_What you should do_
Reproduce the passage of the Haystack standards discussion from "John Petze: So" up to and including "to work with.", keeping every word and mark unchanged.

Larry O'Brien: But I don't want to disparage standards, I mean, standards are needed, standards are good. When I looked at Haystack, my question was, are you guys interfacing with a standards group or is that part of the plan in the future? Or, cause a lot of these initiatives end up becoming standards, the facto standards then, honest to God, IEC standards.
John Petze: So to quickly answer and then we'll come back to it. Yes. we are working, so a little bit of preface to answer that question. I think one of the questions we're discussing today is, where is Haystack used and as we describe it, it's for the built environment, the data that comes out of the built environment. Oh, that's factories, that's buildings, that's solar installations, that's indoor agriculture, anything, the built environment and all the sensors. Right. historically there's been more take up because of where we started of Haystack in buildings and building controls. But the technology, the methodology, the way you build the vocabulary, the way you build taxonomies is not limited. It works with machine data at any time. Now. Yes. we've had some good progress to work with.
Working with ASHRAE
John Petze: One of the major standards organizations in the built environment, which is ASHRAE, the American Society of Heating, Refrigeration, Air-conditioning Engineers that one of the biggest standards organizations and we started a formal process to work with them. It'll be years down the road, likely before Haystack is adopted as a standard. It's a part of the vision. We think it needs to get there. We think before it gets to a prescribed standard, it'll be a de facto standard. In fact, today it really is. And part of the challenge is you can't solve all these problems ahead of time and standards like to do that. Right. with the wire protocol they had to figure it all out ahead of time. But with semantic modeling, society at large and our industry is still figuring out how do we use data, what do we need to do to effectively model it? So it's still open source.
Larry O'Brien: It isn't sort of the things you've mentioned in your paper is we haven't fully realized the promise of the semantic web. Right. Which, I remember reading about the semantic web over 10 years ago, - the promise of that. So these are not easily solvable kind of piecemeal technology problems. Yeah. These, this will be evolving.

_Information supplied_
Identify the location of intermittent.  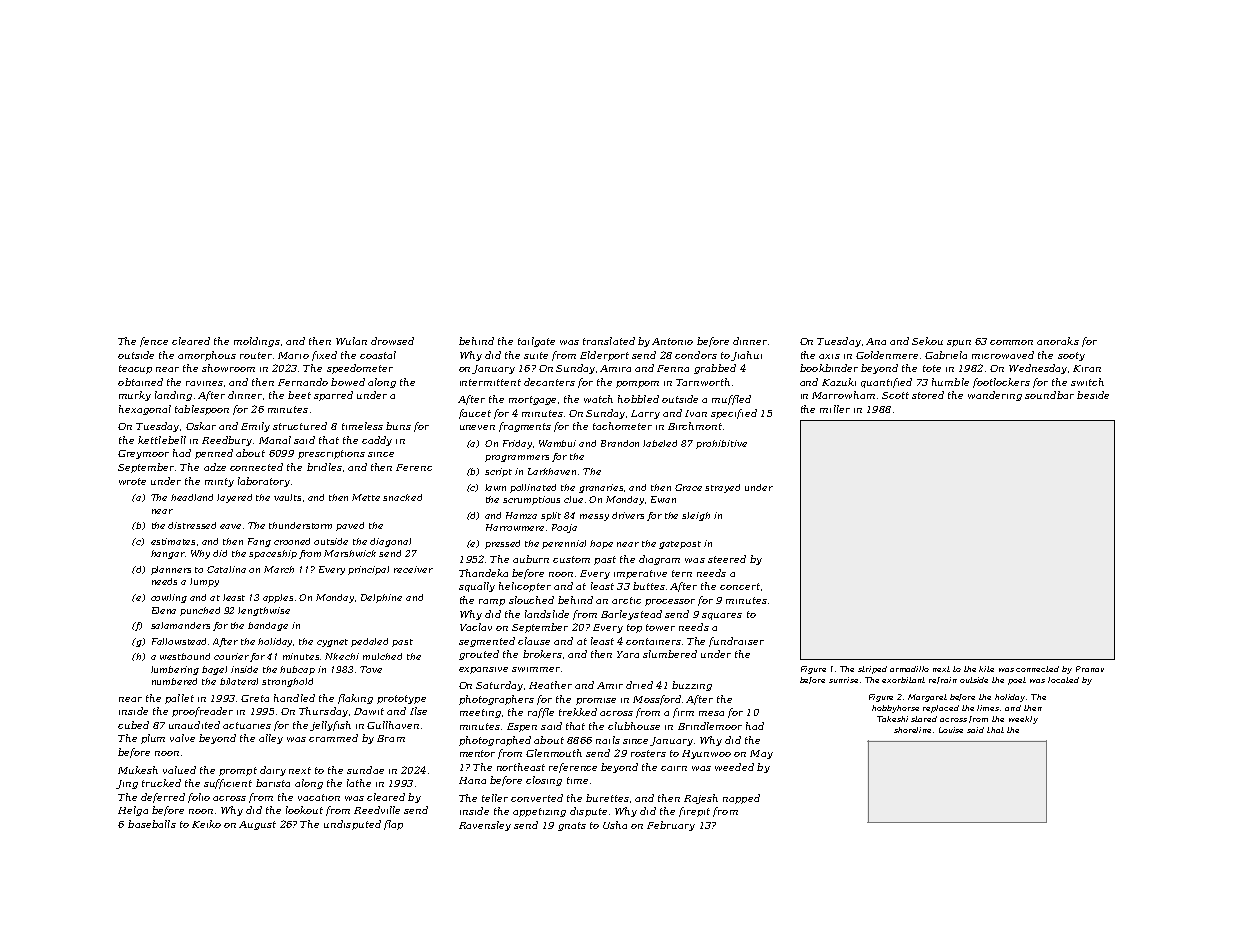
(490, 382).
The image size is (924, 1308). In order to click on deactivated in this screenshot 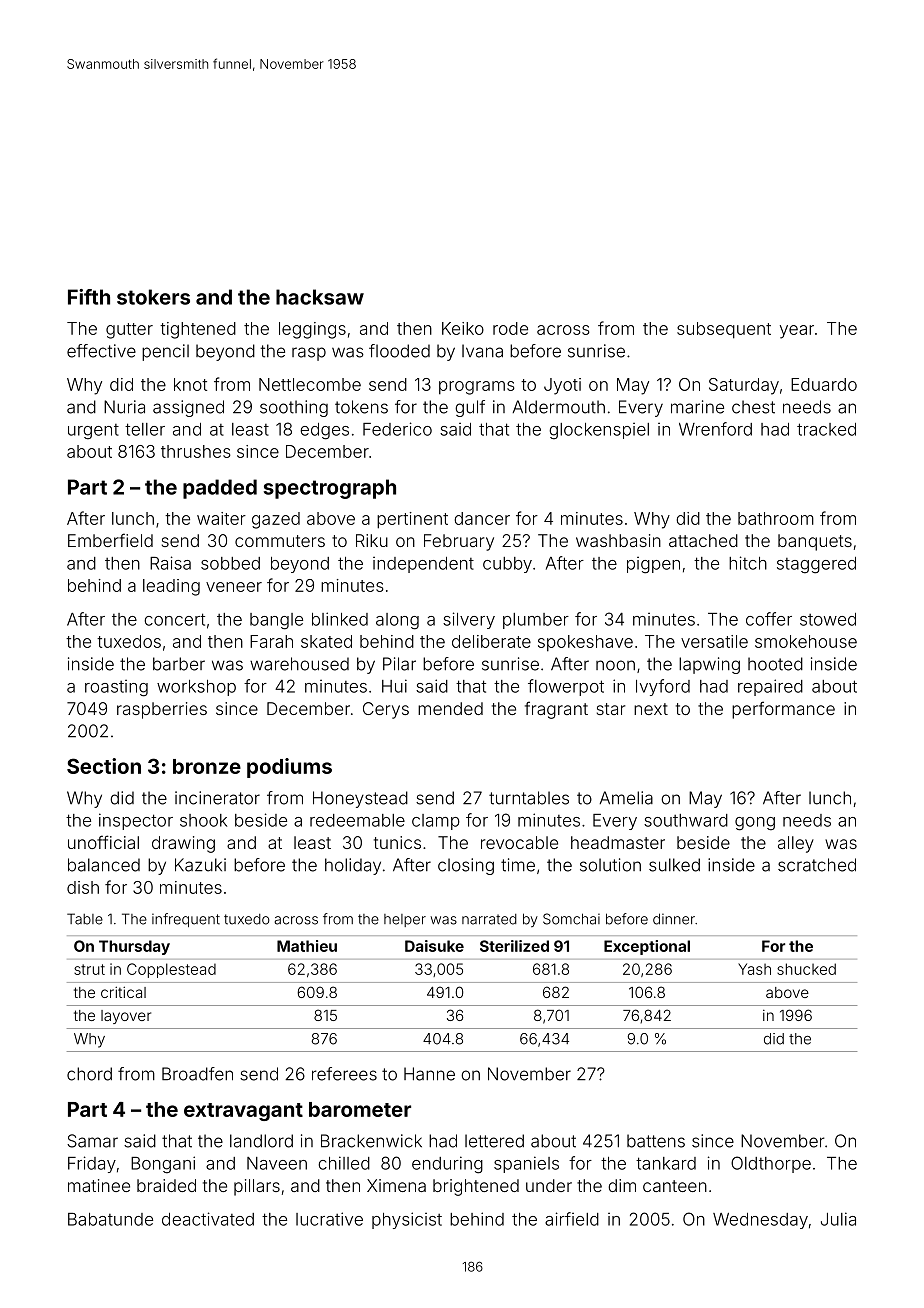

_Solution to this task_
John Petze: So to quickly answer and then we'll come back to it. Yes. we are working, so a little bit of preface to answer that question. I think one of the questions we're discussing today is, where is Haystack used and as we describe it, it's for the built environment, the data that comes out of the built environment. Oh, that's factories, that's buildings, that's solar installations, that's indoor agriculture, anything, the built environment and all the sensors. Right. historically there's been more take up because of where we started of Haystack in buildings and building controls. But the technology, the methodology, the way you build the vocabulary, the way you build taxonomies is not limited. It works with machine data at any time. Now. Yes. we've had some good progress to work with.